**What the exercise asks:**
Would you print the whole listing again, word for word?

____

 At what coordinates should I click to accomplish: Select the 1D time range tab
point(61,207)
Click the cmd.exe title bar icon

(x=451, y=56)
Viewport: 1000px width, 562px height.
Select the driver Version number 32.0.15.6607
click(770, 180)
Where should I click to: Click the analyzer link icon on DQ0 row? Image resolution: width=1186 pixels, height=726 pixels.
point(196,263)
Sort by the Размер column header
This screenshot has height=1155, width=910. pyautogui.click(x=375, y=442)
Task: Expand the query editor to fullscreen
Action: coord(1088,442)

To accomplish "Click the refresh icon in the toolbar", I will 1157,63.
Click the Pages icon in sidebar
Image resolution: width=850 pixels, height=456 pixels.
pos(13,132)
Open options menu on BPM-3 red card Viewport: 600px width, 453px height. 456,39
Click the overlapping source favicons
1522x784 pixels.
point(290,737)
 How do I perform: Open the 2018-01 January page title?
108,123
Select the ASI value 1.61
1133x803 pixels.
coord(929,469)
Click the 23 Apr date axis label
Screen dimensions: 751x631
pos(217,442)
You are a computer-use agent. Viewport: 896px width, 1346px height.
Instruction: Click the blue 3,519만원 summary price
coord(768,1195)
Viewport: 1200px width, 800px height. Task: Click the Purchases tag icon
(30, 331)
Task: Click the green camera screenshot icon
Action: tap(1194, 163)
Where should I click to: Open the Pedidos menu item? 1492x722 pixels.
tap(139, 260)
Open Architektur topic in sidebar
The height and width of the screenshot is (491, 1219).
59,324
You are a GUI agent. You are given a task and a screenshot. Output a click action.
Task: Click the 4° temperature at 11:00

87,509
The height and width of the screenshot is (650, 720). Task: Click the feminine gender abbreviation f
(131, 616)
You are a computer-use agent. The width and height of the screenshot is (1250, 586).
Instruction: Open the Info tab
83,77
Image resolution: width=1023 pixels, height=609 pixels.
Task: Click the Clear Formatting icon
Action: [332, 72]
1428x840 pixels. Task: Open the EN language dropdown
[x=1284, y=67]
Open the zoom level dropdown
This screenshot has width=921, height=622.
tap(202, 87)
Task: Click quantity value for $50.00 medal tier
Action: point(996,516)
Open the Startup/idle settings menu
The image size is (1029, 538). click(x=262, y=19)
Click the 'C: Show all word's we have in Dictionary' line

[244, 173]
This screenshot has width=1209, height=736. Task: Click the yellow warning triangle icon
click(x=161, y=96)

____

**Result:**
 At what coordinates should I click to accomplish: Select the 1D time range tab
point(61,207)
Click the cmd.exe title bar icon

(x=451, y=56)
Viewport: 1000px width, 562px height.
Select the driver Version number 32.0.15.6607
click(770, 180)
Where should I click to: Click the analyzer link icon on DQ0 row? Image resolution: width=1186 pixels, height=726 pixels.
point(196,263)
Sort by the Размер column header
This screenshot has height=1155, width=910. pyautogui.click(x=375, y=442)
Task: Expand the query editor to fullscreen
Action: coord(1088,442)

To accomplish "Click the refresh icon in the toolbar", I will 1157,63.
Click the Pages icon in sidebar
Image resolution: width=850 pixels, height=456 pixels.
pos(13,132)
Open options menu on BPM-3 red card Viewport: 600px width, 453px height. 456,39
Click the overlapping source favicons
1522x784 pixels.
point(290,737)
 How do I perform: Open the 2018-01 January page title?
108,123
Select the ASI value 1.61
1133x803 pixels.
coord(929,469)
Click the 23 Apr date axis label
Screen dimensions: 751x631
pos(217,442)
You are a computer-use agent. Viewport: 896px width, 1346px height.
Instruction: Click the blue 3,519만원 summary price
coord(768,1195)
Viewport: 1200px width, 800px height. Task: Click the Purchases tag icon
(30, 331)
Task: Click the green camera screenshot icon
Action: tap(1194, 163)
Where should I click to: Open the Pedidos menu item? 1492x722 pixels.
tap(139, 260)
Open Architektur topic in sidebar
The height and width of the screenshot is (491, 1219).
59,324
You are a GUI agent. You are given a task and a screenshot. Output a click action.
Task: Click the 4° temperature at 11:00

87,509
The height and width of the screenshot is (650, 720). Task: Click the feminine gender abbreviation f
(131, 616)
You are a computer-use agent. The width and height of the screenshot is (1250, 586).
Instruction: Open the Info tab
83,77
Image resolution: width=1023 pixels, height=609 pixels.
Task: Click the Clear Formatting icon
Action: [332, 72]
1428x840 pixels. Task: Open the EN language dropdown
[x=1284, y=67]
Open the zoom level dropdown
This screenshot has width=921, height=622.
tap(202, 87)
Task: Click quantity value for $50.00 medal tier
Action: point(996,516)
Open the Startup/idle settings menu
The image size is (1029, 538). click(x=262, y=19)
Click the 'C: Show all word's we have in Dictionary' line

[244, 173]
This screenshot has width=1209, height=736. Task: Click the yellow warning triangle icon
click(x=161, y=96)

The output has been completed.